# St. George Island Pinfish



## Apinto1992 (Jun 8, 2020)

Going down to SGI in a few weeks and have not had the best luck finding live bait for fishing the cut. Anyone know the best way to catch pinfish or where to get live bait around the island? 

Thanks!


----------



## hrstille (Jun 8, 2020)

pinfish trap or cast net


----------



## ebryant (Jun 8, 2020)

the guides cast net pilchards this time of year.


----------



## Rabun (Jun 9, 2020)

There's always plenty of bait on the sound side of the island.  Mud minnows, pinfish and fiddlers.  I use a Carolina rigged light rod small hook and piece of shrimp to catch pins. Small cast net for mud minnows right along the waters edge. You want to work areas with lots of grass. And along the rocks at the cut there should be schools of alewives. You can catch them w a small cast net but be careful not to hang it in the rocks. And there are always sand fleas in the surf. 
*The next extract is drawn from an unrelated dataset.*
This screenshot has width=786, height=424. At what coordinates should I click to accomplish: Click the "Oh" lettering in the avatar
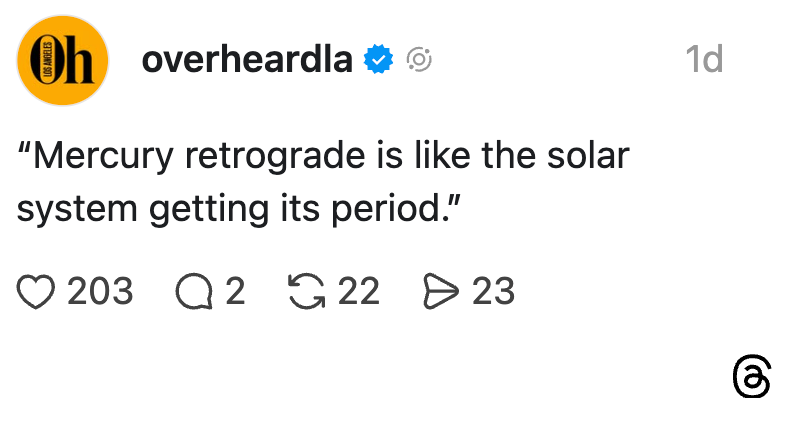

Survivors bait n tackle on the island used to have live shrimp but not sure if open. Fisherman's choice bait shop in eastpoint is very good and usually has live bait. Haven't been there in a while so might want to call.


----------



## Apinto1992 (Jun 9, 2020)

Thanks guys!


----------



## Semi-Pro (Jun 9, 2020)

Ill be down there next week


----------



## swamp hunter (Jun 9, 2020)

Subaki Rig and a little piece of cut Squid for Pinfish . 2 or 3 at a time ....you'll thank me later.


----------



## HuntinJake_23 (Jun 14, 2020)

Get blue crabs, if they’re big cut them in halves or quarts.


----------



## Hickory Nut (Jun 14, 2020)

I’d bet the pinfish trap I lost there 15 years ago is full of ‘em.


----------



## jammeri5 (Jun 15, 2020)

There’s usually a bait guy at battery park with a sign on his truck. He sells live bait. You’ll have to call as he’s normally out catching bait. 
We fished mud minnows with a lot of success on an incoming tide at the cut this time of year.


----------



## oops1 (Jun 15, 2020)

swamp hunter said:


> Subaki Rig and a little piece of cut Squid for Pinfish . 2 or 3 at a time ....you'll thank me later.



Can’t believe I’ve never thought of this..good tip.


----------



## wareagle5.0 (Jun 16, 2020)

Pin fish Johnny sets up in the river and sells bait $10 a dozen.


----------



## mlbowfin (Jun 16, 2020)

using a LiveTarget Twitch Bait in sardine color is very productive on the outside of the cut. first 2 and last 2 hours of daylight is the best times.. a 1oz. roostertail in chrome and white works wonders but you'll need a wire leader if spanish macks are around.


----------



## swamp hunter (Jun 16, 2020)

I quick catch 4 or 5 and put the Rods out.
Keep on catching them as I drift the Flats till I got a dozen or so.
Might be 30 minutes but the rods are out and I'm catching fish.
It's not complicated...The Pinfish are all over the grass and their little Sharks that will eat anything.
Squid just last the longest. They'll devour anything.


----------



## Apinto1992 (Jun 22, 2020)

Thanks for all the tips!


----------



## cnewman (Jun 24, 2020)

An old gulp bait cut into tiny pieces on a tiny hook. Throw it into the grass and reel it back. Remove pinfish. Repeat until you have enough.


----------